An idiot’s guide to… IDP, CFS, #OMG
A couple of weeks ago I did something I’m not proud of. In fact I would go as far as to say that it was something I’ve spent the last few years actively avoiding.
Hash tags, trending and Stephen Fry all meant absolutely nothing to me. Ignorance truly was bliss.
My days weren’t spent trying to reduce the minefield of randomness that is my brain into 140 characters.
I didn’t go around saying things like #internstrikesagain out loud! And I wasn’t reminded on an hourly basis what someone I have no interest in thinks about something I have no interest in.
However, that’s all changed, for now I am one of the 140 million active users of Twitter.
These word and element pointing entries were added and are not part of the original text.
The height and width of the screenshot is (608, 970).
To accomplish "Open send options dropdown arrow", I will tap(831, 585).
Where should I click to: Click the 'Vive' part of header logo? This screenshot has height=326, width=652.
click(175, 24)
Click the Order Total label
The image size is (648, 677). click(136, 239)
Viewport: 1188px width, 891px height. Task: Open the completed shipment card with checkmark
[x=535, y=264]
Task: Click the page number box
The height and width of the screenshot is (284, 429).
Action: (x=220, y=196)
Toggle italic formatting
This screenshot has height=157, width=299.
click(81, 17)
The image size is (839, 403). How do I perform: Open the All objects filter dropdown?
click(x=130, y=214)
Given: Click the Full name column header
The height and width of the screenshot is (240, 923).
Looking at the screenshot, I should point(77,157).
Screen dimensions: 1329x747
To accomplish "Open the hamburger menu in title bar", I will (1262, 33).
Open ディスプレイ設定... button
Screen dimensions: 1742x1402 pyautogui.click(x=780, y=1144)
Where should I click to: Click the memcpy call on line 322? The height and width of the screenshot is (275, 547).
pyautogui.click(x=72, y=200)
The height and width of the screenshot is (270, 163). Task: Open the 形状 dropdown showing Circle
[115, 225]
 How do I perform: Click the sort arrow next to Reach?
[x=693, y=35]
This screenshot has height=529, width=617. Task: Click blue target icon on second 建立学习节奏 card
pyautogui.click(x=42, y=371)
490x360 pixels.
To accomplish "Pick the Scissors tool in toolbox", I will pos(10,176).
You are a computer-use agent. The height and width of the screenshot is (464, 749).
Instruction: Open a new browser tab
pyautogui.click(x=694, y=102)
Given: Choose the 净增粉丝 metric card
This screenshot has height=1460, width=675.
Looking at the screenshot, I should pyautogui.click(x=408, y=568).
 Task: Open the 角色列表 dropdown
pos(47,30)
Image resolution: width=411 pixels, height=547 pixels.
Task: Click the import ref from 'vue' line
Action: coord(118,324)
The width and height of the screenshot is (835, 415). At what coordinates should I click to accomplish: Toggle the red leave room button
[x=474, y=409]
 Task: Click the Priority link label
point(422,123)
Sing it loud, sing it proud! My name is Mark and I AM a twitterer… a tweeter?… a twot? (Note to self: find out what the noun for someone who tweets is, maybe I can tweet about it.)
Ignorance is bliss?
There are, however, redeeming features to being constantly plugged into the likes of Piers Morgan’s stream of consciousness. Twitter, whatever disparaging remarks I make about it, is a fantastic way to stay atop breaking news.
One example is the military coup in Mali just over a month ago. Twitter went into overdrive and it was fascinating to read instantaneously what people in Mali were seeing, hearing and ultimately thinking about the situation as it unfolded.
Another reason for championing social media is that it isn’t a slave to demographics, target audiences and general ideas about what is considered newsworthy.
Granted this can mean receiving periodic tweets concerning the health of my ex-girlfriend’s cat but it can also give an insight into what are otherwise largely forgotten or hidden emergencies.
Nowhere is this more evident than with the ongoing crisis in Khyber Agency, Pakistan.
Since January, escalating military operations have resulted in over 250,000 people fleeing to Peshawar and the surrounding areas. This number could rise to as much as 600,000 people if military operations continue.
Despite the huge numbers involved, media coverage has been practically nonexistent.
Of those IDPs (internally displaced people), an astonishing 115,000 are children who haven’t registered as IDPs at the only refugee camp in Jalozai, located some 30km from Peshawar.
This means they have no access to the health, shelter and hygiene services run by humanitarian agencies within the camp.
Education in emergencies
As with humanitarian aid, schools established in response to the influx of IDPs are almost solely located within Jalozai and as such are only available to children living in the camp.
As a result, approximately 83,000 unregistered children have been unable to resume their studies.
This number doesn’t even factor in that many registered children are actually living off-camp, or the fact that the conflict shows no signs of abating.
Returning to school is critical in providing children a sense of normalcy, a safe place to go during the day and access to psychosocial support.
We’re actively targeting children outside the camps in Peshawar, where the highest concentration of IDPs are.
To date, we’ve set up 12 child-friendly spaces (CFS) and 13 temporary learning centres (TLC); reaching over 4,000 children in the area.
These spaces are providing displaced children with both stability and structure during the crisis.
Unfortunately, without greater awareness and advocacy efforts from the international community the plight of thousands of IDPs will continue to go almost entirely unnoticed.
Bringing this blog almost full circle I’d like to share a tweet I came across this morning:
@sskakakhel: “Thousands of families continue to flee #Khyber Agency as more people are killed. Why are we so silent?”